Subgroup Operations

[Motivation]: We should have subgroup operations.
+
<Standard Library>: Common across all three APIs, see #667, #78, and WSL#5.
+
<Performance>: Proven contribution to general purpose algorithms to make them run multiple times faster.
+
<Viable>: There is a safe subset of subgroup operations.
[Extension]: Subgroup operations should be exposed as an extension.
+
<Target>: Subgroup operations are not available on all WebGPU target hardware.
[Host Interface]: Subgroup size control and properties should be exposed to the host API.
-
<Pipeline Properties>: Exact subgroup size can't be queried in DirectX 12.
-
<Size Control>: Only possible for Vulkan with VK_EXT_subgroup_size_control.
[Compute Only]: Subgroup operations should only work in compute kernels.
+
<Hardware>: Restricting to compute only increases market (e.g., Adreno).
+
<Definition>: Operations are better defined for compute.
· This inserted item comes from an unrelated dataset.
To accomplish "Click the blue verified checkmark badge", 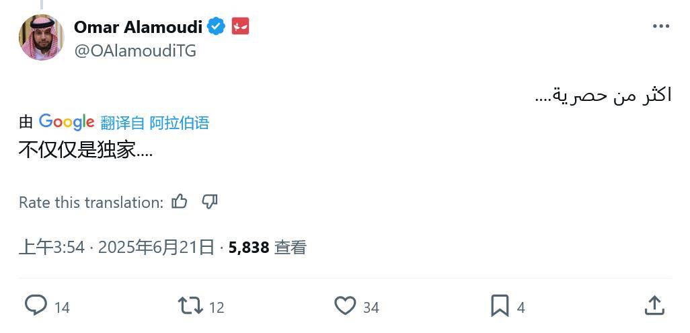I will [216, 27].
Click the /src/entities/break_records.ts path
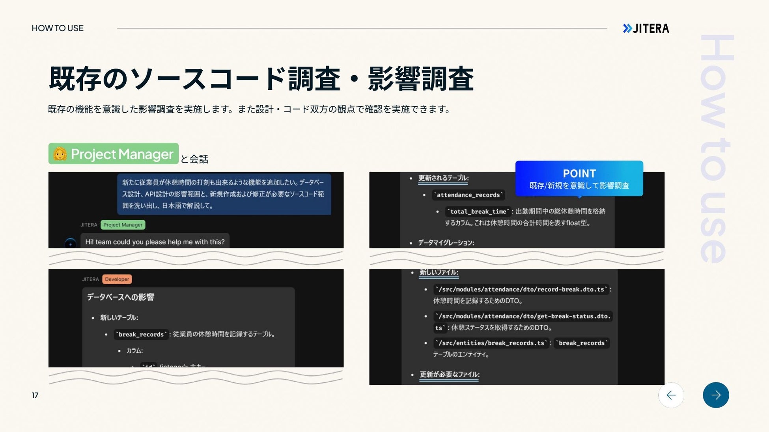This screenshot has height=432, width=769. [491, 343]
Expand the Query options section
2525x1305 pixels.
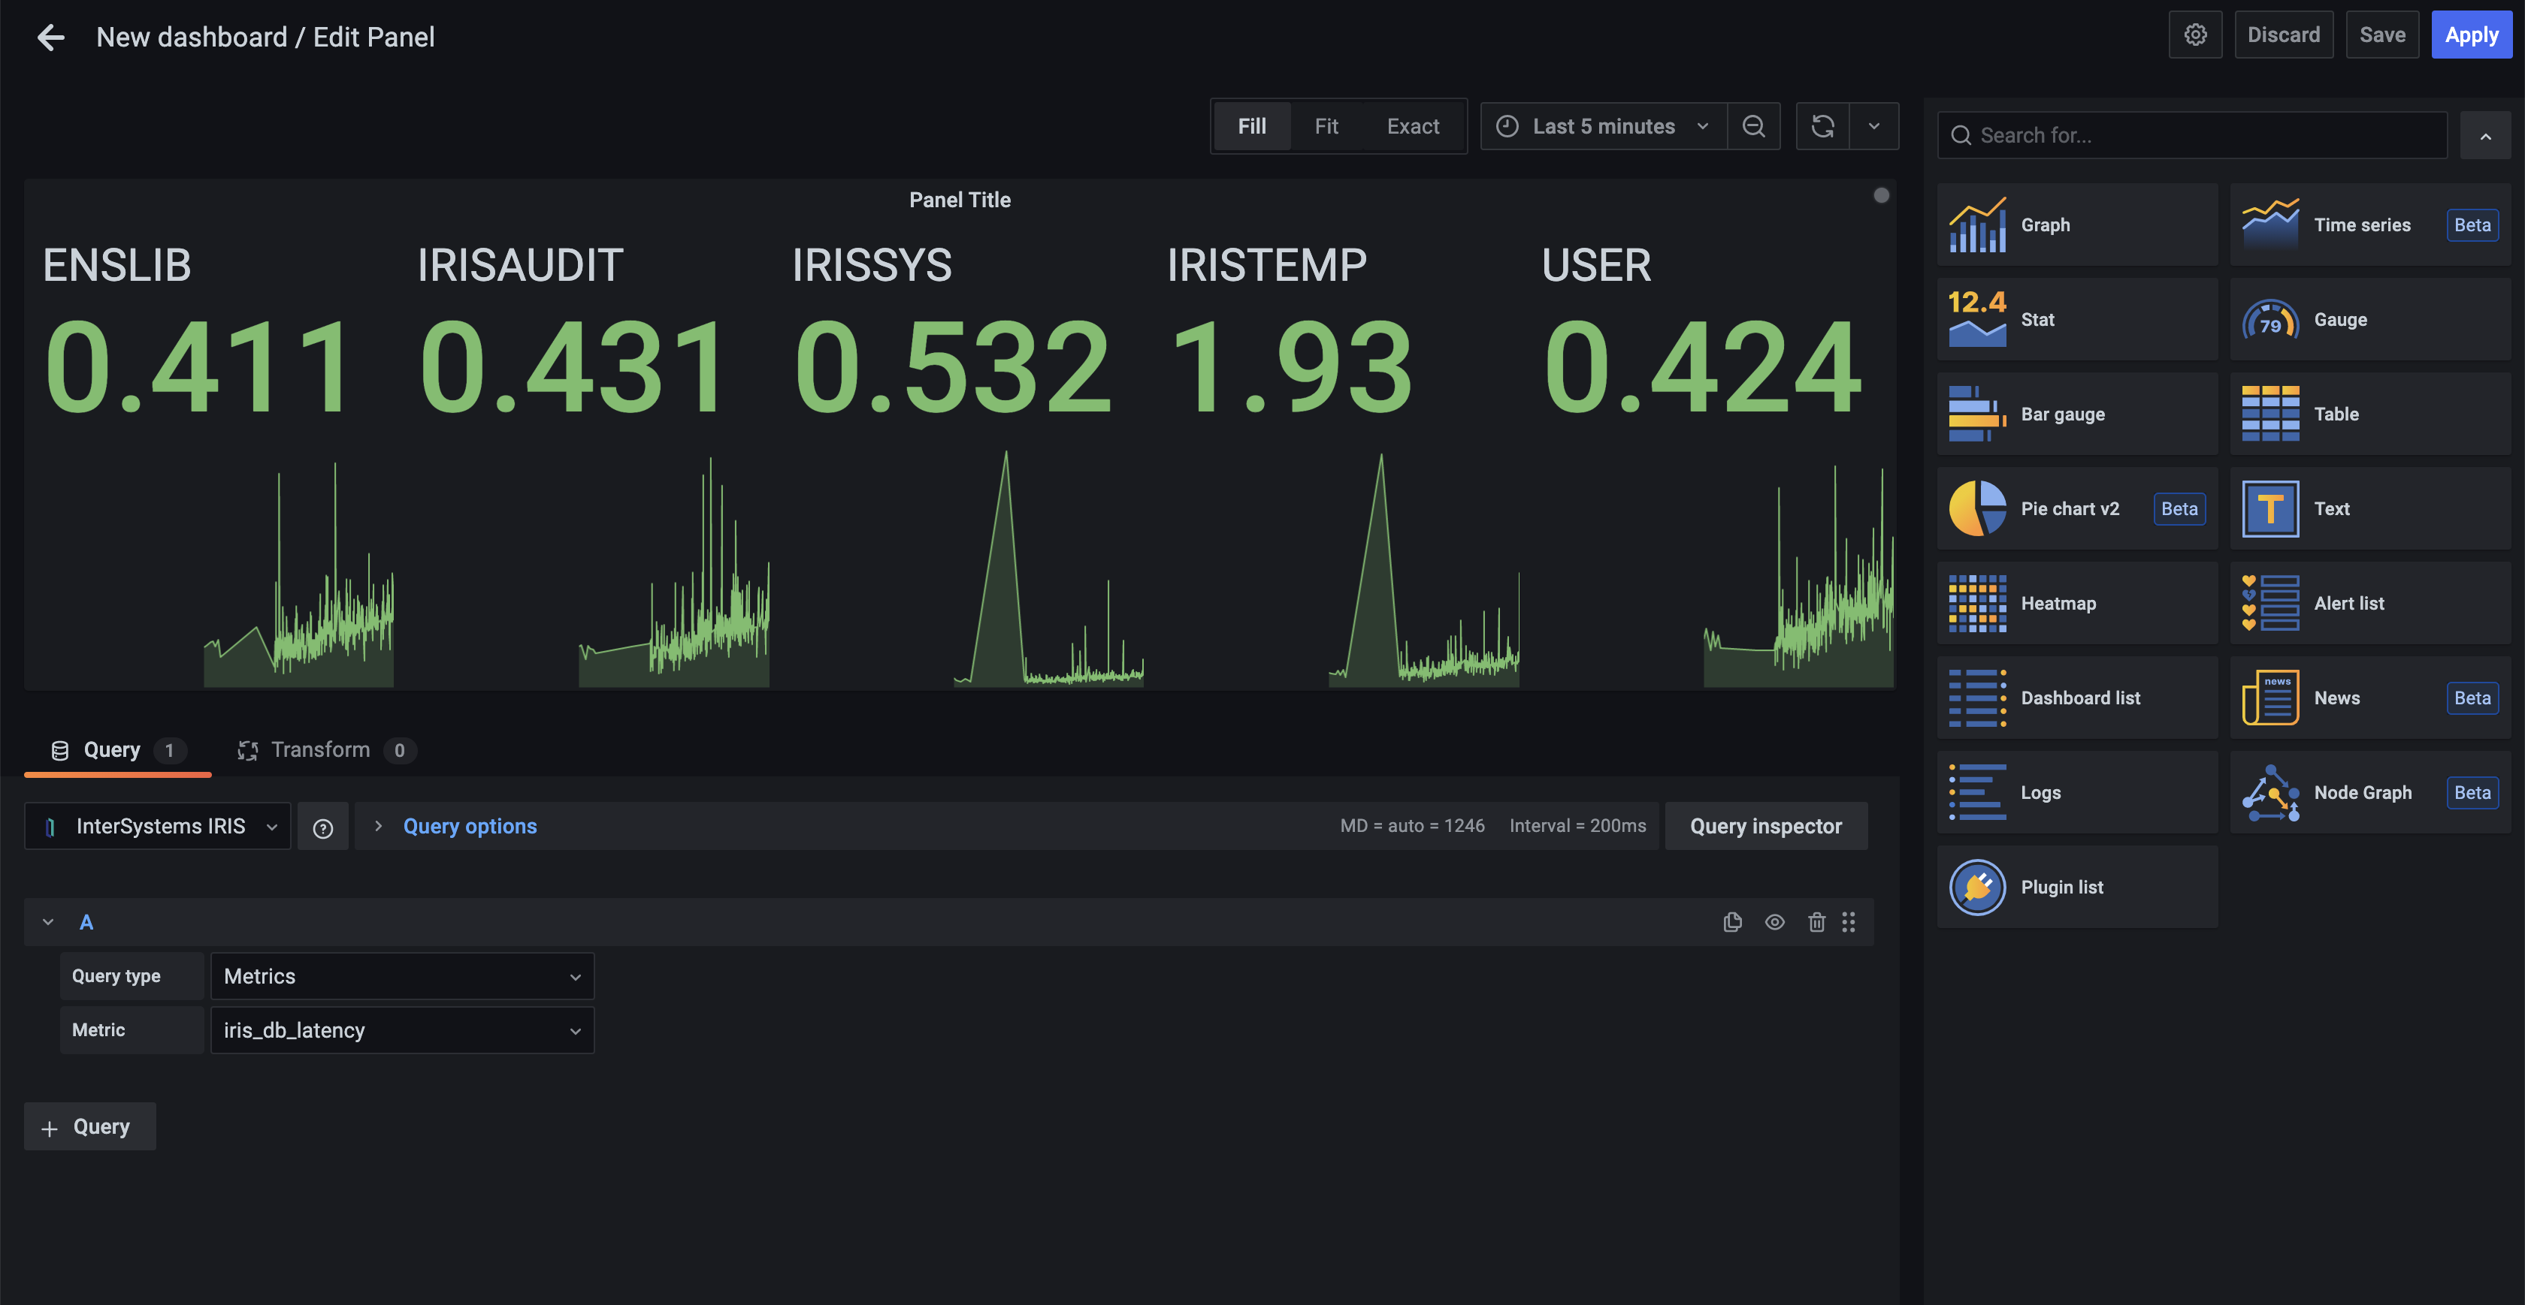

And this makes concern of helper invocations irrelevant.
[Shuffle Operations]: There should be shuffle and relative shuffle operations.
-
<DirectX 12>: DirectX 12 doesn't have shuffle operations.
-
<Narrow Support>: Not having shuffle operations increases support (e.g., ARM).
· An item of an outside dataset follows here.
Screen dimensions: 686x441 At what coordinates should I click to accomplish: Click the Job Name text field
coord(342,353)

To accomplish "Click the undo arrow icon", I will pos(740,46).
[Quad Operations]: Quad operations should be their own extension.
-
<Varying Support>: Not ubiquitously supported (e.g., PowerVR).
-
<Quadgroup Extension>: If quad operations are made into their own extension, both its potential market becomes larger and subgroup operations' market grows.
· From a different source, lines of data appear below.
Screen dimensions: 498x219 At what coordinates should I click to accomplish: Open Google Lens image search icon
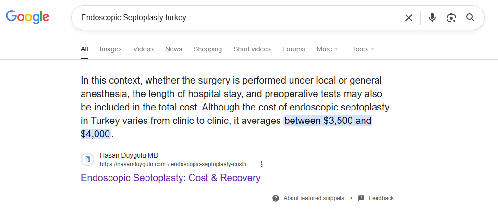451,18
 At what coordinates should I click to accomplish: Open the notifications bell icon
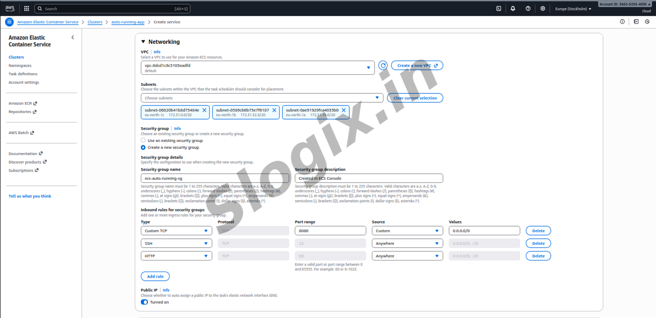pos(513,9)
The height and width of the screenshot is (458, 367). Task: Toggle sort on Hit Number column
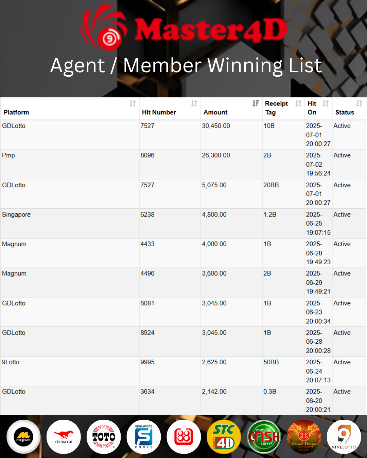coord(194,103)
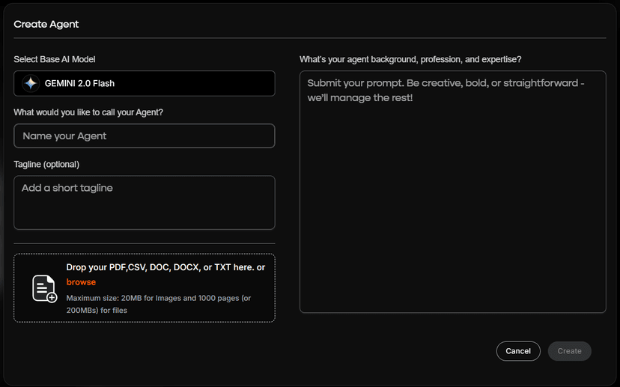Click the Maximum size upload limit note

point(158,304)
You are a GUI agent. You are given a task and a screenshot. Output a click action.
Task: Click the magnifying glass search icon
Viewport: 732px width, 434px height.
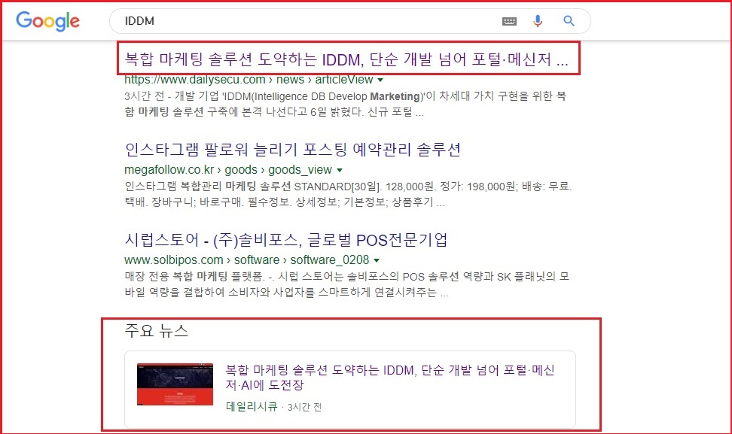569,21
[Explicit Operations]: Operations that take in active mask or lane index should exist.
-
<Undefined Behavior>: Explicit operations such as broadcasting with index depends on successful query of active lanes which can't be guaranteed with targeted underlying APIs.
-
<Avoiding Helps>: Implicitly active operations are useful enough while making concerns of divergence or reconvergence irrelevant.
[Non-Uniform]: We should support the non-uniform subgroup model.
+
<Ubiquitous>: All WebGPU target APIs use non-uniform model.
-
<Ambiguous Divergence>: when invocations in a subgroup are executing "together", how long is that guaranteed?
-
<Ambiguous Reconvergence>: once invocations diverge, what are the guarantees about where you reconverge?
+
Vulkan has weak guarantees, D3D12 and Metal don't have anything.
-
we can just say invocations never reconverge, which matches AMD ISA and CUDA models.
-
<Ambiguous Forward Progress>: how blocks affect progress of other blocks, and invocations within blocks affect progress on other invocations?
+
D3D, Metal, and Vulkan are silent on both of these.
-
<Ambiguous Helpers>: do helper invocations participate in subgroup operations?